RECORDS TO PROCESS:
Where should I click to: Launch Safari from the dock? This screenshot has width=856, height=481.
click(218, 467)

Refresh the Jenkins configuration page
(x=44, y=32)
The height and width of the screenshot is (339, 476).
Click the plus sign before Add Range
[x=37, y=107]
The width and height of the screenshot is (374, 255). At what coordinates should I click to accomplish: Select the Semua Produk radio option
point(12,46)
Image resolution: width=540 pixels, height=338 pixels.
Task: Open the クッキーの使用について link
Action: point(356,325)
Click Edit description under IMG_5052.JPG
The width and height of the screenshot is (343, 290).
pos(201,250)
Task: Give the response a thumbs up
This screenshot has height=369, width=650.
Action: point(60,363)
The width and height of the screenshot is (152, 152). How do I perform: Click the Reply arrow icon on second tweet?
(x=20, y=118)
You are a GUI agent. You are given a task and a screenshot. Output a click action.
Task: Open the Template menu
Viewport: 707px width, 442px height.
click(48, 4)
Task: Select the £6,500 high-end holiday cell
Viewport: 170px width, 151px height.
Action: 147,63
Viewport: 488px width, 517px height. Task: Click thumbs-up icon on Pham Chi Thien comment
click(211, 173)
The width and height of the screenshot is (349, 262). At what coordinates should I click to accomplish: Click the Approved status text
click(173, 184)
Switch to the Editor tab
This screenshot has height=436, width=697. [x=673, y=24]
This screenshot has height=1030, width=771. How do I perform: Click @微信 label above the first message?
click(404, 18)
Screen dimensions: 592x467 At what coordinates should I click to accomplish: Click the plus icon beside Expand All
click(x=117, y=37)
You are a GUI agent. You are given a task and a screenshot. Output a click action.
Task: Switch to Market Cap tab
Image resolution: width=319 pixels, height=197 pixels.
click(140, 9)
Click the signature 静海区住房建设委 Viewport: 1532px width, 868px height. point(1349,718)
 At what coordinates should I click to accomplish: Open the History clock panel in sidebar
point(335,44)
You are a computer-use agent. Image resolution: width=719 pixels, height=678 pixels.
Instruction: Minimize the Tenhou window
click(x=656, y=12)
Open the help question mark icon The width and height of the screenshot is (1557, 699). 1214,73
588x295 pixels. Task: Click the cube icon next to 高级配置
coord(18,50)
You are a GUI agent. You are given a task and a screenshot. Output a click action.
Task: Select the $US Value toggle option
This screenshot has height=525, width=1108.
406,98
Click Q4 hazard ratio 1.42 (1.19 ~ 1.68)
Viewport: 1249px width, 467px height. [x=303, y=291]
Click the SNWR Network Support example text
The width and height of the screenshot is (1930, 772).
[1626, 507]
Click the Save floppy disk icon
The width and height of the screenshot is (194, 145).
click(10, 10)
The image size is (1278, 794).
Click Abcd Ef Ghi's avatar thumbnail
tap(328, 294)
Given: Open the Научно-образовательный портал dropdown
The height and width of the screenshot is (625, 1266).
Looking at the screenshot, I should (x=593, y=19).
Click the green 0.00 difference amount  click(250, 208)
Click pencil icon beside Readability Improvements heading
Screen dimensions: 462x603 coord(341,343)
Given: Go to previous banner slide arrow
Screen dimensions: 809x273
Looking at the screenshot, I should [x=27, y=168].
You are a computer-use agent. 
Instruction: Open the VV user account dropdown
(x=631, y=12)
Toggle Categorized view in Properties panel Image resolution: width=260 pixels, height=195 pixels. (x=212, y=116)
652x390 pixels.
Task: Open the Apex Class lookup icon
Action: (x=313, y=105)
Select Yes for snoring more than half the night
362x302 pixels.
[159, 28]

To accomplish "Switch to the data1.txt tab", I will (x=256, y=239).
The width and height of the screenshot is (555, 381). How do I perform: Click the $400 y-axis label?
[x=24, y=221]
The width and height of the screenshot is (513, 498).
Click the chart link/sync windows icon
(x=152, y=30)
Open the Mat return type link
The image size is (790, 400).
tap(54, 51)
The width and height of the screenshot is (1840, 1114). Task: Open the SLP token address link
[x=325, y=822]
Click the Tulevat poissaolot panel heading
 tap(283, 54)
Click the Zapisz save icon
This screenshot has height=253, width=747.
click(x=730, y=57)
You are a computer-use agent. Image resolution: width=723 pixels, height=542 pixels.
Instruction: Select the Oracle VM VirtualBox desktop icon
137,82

EXERCISE OBJECTIVE: Retype the records above exactly, from their first line through the line that contains "Task: Switch to Market Cap tab", and stop there.

OUTPUT BELOW:
Where should I click to: Launch Safari from the dock? This screenshot has width=856, height=481.
click(218, 467)

Refresh the Jenkins configuration page
(x=44, y=32)
The height and width of the screenshot is (339, 476).
Click the plus sign before Add Range
[x=37, y=107]
The width and height of the screenshot is (374, 255). At what coordinates should I click to accomplish: Select the Semua Produk radio option
point(12,46)
Image resolution: width=540 pixels, height=338 pixels.
Task: Open the クッキーの使用について link
Action: point(356,325)
Click Edit description under IMG_5052.JPG
The width and height of the screenshot is (343, 290).
pos(201,250)
Task: Give the response a thumbs up
This screenshot has height=369, width=650.
Action: point(60,363)
The width and height of the screenshot is (152, 152). How do I perform: Click the Reply arrow icon on second tweet?
(x=20, y=118)
You are a GUI agent. You are given a task and a screenshot. Output a click action.
Task: Open the Template menu
Viewport: 707px width, 442px height.
click(48, 4)
Task: Select the £6,500 high-end holiday cell
Viewport: 170px width, 151px height.
Action: 147,63
Viewport: 488px width, 517px height. Task: Click thumbs-up icon on Pham Chi Thien comment
click(211, 173)
The width and height of the screenshot is (349, 262). At what coordinates should I click to accomplish: Click the Approved status text
click(173, 184)
Switch to the Editor tab
This screenshot has height=436, width=697. [x=673, y=24]
This screenshot has height=1030, width=771. How do I perform: Click @微信 label above the first message?
click(404, 18)
Screen dimensions: 592x467 At what coordinates should I click to accomplish: Click the plus icon beside Expand All
click(x=117, y=37)
You are a GUI agent. You are given a task and a screenshot. Output a click action.
Task: Switch to Market Cap tab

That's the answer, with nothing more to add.